Facts of recognition
A. The defendant is a local government that has the Busan Metropolitan City Nakdong River Management Headquarters as its affiliated place of business, and the plaintiffs are the workers belonging to the defendant.
B. On November 1, 2013, the Defendant retired the Plaintiff A, B, and C on the ground that the contract expires.
Accordingly, on January 23, 2014, the above plaintiffs asserted to the Busan Regional Labor Relations Commission that the above plaintiffs retired from office on the ground of the termination of the contract term, and applied for remedy.
C. On March 20, 2014, Busan Regional Labor Relations Commission accepted an application for remedy from the said Plaintiffs on the ground that the said Plaintiffs were converted to an employee without a fixed period of time pursuant to Article 4(2) of the Act on the Protection, etc. of Fixed-Term and Part-Time Workers (hereinafter “ Fixed-Term Act”).

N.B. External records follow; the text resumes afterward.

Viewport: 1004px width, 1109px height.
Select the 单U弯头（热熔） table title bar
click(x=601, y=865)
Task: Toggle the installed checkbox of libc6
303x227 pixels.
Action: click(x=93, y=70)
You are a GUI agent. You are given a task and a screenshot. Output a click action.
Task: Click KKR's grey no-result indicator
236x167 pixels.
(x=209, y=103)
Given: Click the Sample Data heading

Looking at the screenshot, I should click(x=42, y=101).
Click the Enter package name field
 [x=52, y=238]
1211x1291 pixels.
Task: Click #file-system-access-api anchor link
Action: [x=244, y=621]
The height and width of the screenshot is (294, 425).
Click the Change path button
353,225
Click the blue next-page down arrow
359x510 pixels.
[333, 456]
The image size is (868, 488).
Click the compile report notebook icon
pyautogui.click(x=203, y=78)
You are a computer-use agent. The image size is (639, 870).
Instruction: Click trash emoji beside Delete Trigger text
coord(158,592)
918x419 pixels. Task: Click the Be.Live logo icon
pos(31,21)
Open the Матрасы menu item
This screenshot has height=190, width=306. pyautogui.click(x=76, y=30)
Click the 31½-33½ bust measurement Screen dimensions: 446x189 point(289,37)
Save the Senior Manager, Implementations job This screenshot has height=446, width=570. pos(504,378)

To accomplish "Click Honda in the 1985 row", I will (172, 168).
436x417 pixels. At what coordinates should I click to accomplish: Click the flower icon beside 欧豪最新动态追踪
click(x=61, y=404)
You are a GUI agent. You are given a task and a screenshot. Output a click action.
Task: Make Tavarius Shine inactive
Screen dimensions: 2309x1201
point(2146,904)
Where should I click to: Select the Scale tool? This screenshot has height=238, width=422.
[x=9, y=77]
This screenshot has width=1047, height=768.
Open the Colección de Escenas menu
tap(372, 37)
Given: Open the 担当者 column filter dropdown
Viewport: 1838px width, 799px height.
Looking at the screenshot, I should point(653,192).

On April 16, 2014, the defendant appealed and filed an application for reexamination with the National Labor Relations Commission, but the National Labor Relations Commission dismissed the defendant's application for reexamination on June 19, 2014 on the ground that the first inquiry court was justifiable.
The Defendant, at Daejeon District Court 2014Guhap103076, lost the claim for the revocation of the adjudication on retrial. The Daejeon High Court 2015Nu11965 appealed, but the above court dismissed the Defendant’s appeal on November 19, 2015, and the said judgment became final and conclusive around that time.
[Ground of recognition] without dispute, Gap's evidence Nos. 1 and 2 (including paper numbers; hereinafter the same shall apply), and the purport of the plaintiffs' assertion of the whole purport of pleading as to the parties concerned is an inorganic contract worker who falls under the "Environmental Spanwon" belonging to the defendant, and the plaintiff D and E are an inorganic contract worker who falls under the "Facilities Institute".
Since the Plaintiffs did not receive wages to be paid to inorganic contract workers who belong to the Defendant’s “Environmental Unified Institute” and “Facilities Institute,” the Defendant is based on Article 6 of the Labor Standards Act and the Defendant’s regulations on the management of inorganic contract workers and the wage payment standards.